Material shown:
□ □ □ □ □ □ □
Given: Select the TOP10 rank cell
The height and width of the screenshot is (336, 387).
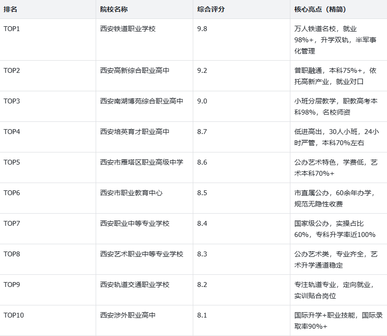Looking at the screenshot, I should (14, 316).
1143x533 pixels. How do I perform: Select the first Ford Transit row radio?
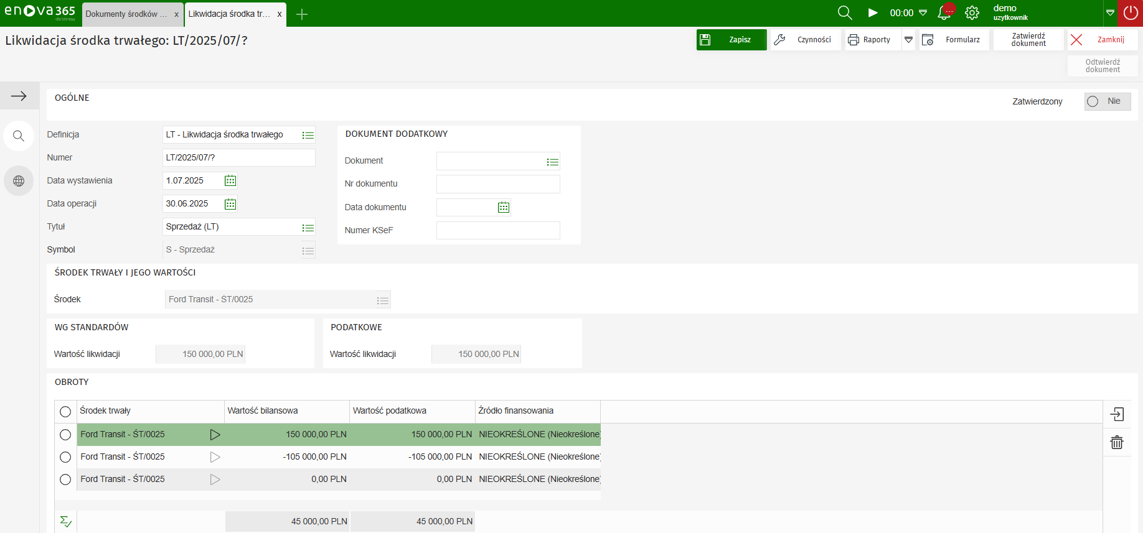(x=65, y=435)
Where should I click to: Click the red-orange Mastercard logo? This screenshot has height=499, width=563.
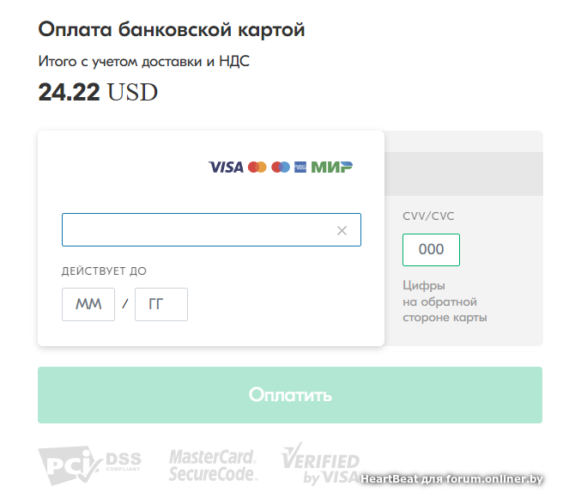(257, 167)
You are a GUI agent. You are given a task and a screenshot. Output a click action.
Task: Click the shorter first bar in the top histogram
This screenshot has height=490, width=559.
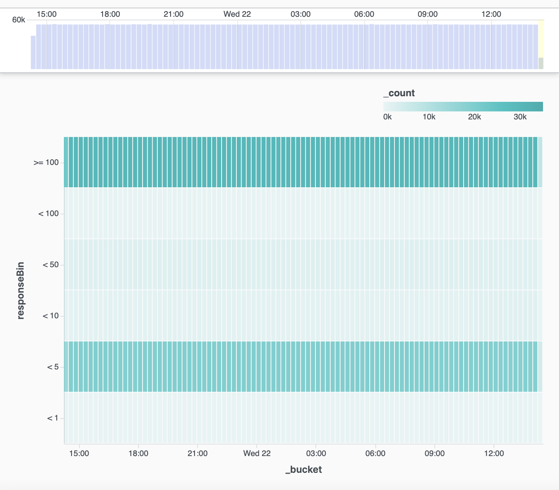[x=34, y=52]
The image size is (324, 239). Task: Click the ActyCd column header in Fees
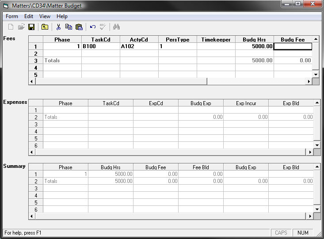(x=139, y=40)
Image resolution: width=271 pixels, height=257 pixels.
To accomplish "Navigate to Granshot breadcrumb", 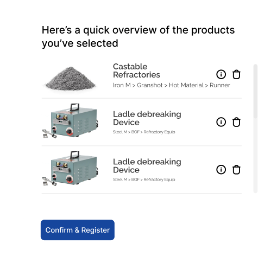I will pyautogui.click(x=150, y=85).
□ □ □ □ □ □ □
What this task involves: Those lines of the records above that run from the one containing "Where should I" through the one containing "Image resolution: width=271" should be returned exactly, with no pictures among them.

Written solution:
Where should I click to: Click the red-orange Mastercard logo? This screenshot has height=499, width=563.
(257, 167)
You are a GUI agent. You are given a task and a screenshot. Output a click action.
Task: Click the shorter first bar in the top histogram
This screenshot has height=490, width=559.
[x=34, y=52]
The image size is (324, 239). Task: Click the ActyCd column header in Fees
(x=139, y=40)
Image resolution: width=271 pixels, height=257 pixels.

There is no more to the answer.